Globalization is still in full force and now more than ever, small businesses are breaking into the international market. But with increased access to new business market, there is also increased access to potential liability. Here are four questions you should ask as a business owner when considering expanding into an international marketplace.
1) Who are my potential clients?
When working internationally, it can sometimes be more difficult to investigate potential vendors or customers to evaluate whether or not they will be able/willing to do business with you. Also, there may be more risks in operating in certain countries or with certain governments as clients given that country’s political and economic structure.
2) What are the country’s compliance requirements?
Also, different countries will have different regulations as to how you can do business within their country. This means that the relationships that you make in one country may need to be structured differently in another country. Sometimes you may need a distributor or other local liaison. Other times you can directly access the market. There may be different costs associated with the ways that you operate, so this evaluation must be taken in to account before entering that market.

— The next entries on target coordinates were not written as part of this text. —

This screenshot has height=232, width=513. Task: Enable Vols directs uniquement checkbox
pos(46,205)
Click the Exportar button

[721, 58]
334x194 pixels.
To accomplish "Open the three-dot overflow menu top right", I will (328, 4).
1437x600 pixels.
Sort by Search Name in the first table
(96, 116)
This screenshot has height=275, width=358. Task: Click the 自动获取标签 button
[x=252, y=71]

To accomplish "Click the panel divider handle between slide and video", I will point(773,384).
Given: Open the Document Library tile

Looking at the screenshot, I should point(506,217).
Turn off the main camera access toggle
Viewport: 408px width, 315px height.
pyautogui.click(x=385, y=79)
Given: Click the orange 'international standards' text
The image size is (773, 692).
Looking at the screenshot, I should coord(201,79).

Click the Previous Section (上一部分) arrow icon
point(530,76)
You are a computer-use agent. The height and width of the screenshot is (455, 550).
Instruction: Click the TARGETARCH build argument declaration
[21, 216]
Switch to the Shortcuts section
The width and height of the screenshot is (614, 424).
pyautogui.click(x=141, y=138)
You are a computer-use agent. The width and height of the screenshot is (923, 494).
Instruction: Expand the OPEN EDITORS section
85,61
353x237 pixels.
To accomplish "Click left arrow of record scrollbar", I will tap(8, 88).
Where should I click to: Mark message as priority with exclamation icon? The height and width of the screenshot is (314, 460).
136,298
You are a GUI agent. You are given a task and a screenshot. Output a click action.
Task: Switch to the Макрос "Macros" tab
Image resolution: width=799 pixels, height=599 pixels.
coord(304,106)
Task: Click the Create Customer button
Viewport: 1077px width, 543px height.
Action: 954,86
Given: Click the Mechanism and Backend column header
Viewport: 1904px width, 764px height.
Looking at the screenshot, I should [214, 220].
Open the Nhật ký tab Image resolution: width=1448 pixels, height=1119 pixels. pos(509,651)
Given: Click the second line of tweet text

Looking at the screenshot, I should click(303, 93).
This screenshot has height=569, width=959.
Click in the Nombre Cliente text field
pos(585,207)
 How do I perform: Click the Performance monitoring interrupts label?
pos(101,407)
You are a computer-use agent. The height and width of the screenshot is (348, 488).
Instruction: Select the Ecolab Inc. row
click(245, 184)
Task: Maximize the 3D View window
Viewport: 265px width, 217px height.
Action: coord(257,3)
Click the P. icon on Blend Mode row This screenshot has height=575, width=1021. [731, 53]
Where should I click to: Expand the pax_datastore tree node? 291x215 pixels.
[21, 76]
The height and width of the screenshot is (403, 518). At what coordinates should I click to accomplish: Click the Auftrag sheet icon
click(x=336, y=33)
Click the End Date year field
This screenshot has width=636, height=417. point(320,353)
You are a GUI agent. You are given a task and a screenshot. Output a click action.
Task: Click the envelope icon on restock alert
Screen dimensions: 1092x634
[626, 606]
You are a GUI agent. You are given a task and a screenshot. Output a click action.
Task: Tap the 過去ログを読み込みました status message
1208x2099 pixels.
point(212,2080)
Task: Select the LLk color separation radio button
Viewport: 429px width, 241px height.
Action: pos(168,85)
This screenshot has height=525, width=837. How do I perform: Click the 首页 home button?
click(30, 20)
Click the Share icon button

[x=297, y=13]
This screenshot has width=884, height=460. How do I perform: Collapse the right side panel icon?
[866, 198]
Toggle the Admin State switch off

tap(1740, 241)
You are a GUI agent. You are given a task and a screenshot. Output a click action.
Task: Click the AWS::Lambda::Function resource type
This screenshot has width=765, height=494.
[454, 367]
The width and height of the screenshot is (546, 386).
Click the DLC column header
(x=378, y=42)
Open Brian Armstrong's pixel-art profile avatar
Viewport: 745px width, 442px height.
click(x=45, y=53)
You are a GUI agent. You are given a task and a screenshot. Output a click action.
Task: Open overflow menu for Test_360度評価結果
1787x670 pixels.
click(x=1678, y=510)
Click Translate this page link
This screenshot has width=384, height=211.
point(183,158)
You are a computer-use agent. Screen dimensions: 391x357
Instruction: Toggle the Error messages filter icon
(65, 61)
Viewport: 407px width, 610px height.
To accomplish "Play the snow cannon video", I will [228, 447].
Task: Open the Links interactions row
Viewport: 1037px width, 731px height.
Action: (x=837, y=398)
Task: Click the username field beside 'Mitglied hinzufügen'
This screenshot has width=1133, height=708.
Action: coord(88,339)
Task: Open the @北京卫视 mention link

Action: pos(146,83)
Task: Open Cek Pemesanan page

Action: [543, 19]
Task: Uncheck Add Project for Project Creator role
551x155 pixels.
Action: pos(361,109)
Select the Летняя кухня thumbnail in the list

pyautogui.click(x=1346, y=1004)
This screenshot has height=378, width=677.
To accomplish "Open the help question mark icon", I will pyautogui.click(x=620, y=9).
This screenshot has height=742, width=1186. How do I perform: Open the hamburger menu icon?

3) What are the tax concerns that my business faces?
Different countries tax different income in different ways. Some countries directly tax foreign direct investment. Others have bi-lateral or international treaties that allow for some tax benefits. Also, the IRS has specific standards for US businesses that general revenue abroad. Especially if you foresee significant international income, it becomes critical to sit down and discuss the process with an international tax professional.
4) What culture concerns should I be aware of?
Having the relevant understanding of a specific countries culture is critical in the business process. Some cultures value the relationship as much if not more than the business. Others are more formal and “arms-length.” This also impacts what different business deem to be an agreement. Cultural research is a necessary part of doing business internationally.